## Exercise description
Pull out each line in the records below that contains the string "pixels", matching case.

## Excerpted data
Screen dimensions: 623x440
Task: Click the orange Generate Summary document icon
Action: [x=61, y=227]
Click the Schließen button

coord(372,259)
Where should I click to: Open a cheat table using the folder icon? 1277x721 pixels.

* * *

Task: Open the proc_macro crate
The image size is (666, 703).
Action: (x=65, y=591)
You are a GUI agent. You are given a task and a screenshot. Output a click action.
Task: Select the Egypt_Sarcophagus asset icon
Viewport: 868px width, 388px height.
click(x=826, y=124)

--

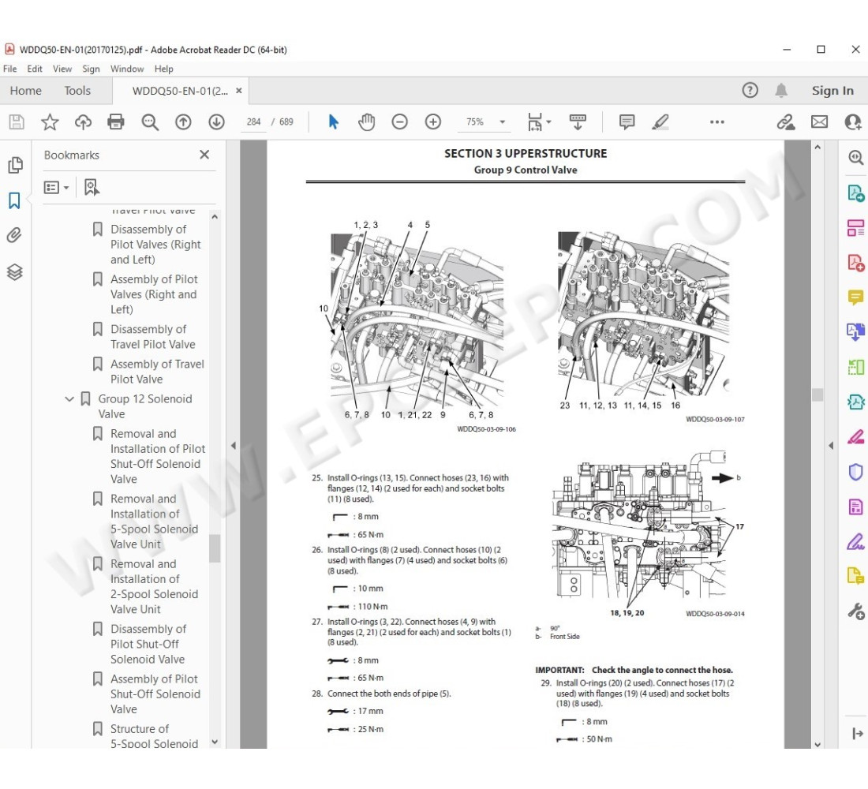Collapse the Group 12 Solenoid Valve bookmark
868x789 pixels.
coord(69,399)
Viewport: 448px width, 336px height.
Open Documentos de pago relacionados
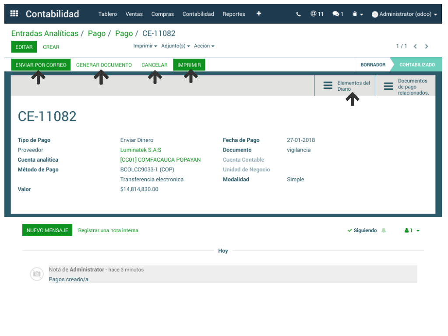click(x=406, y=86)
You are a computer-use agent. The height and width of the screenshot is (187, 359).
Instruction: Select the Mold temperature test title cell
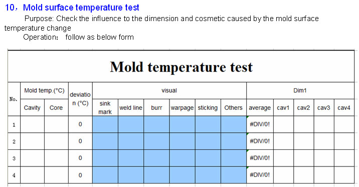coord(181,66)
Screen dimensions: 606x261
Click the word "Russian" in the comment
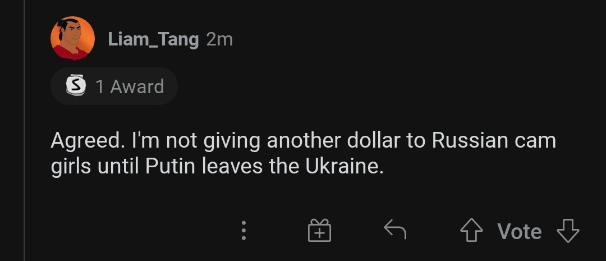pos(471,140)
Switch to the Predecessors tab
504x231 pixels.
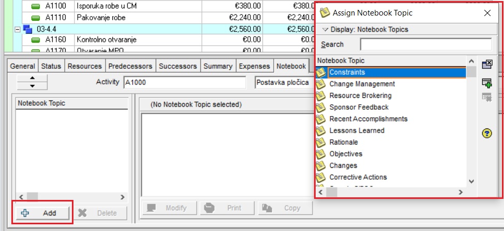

## Finished task
Where should I click to: Open a cheat table using the folder icon? 1277x721 pixels.
868x789 pixels.
504x231 pixels.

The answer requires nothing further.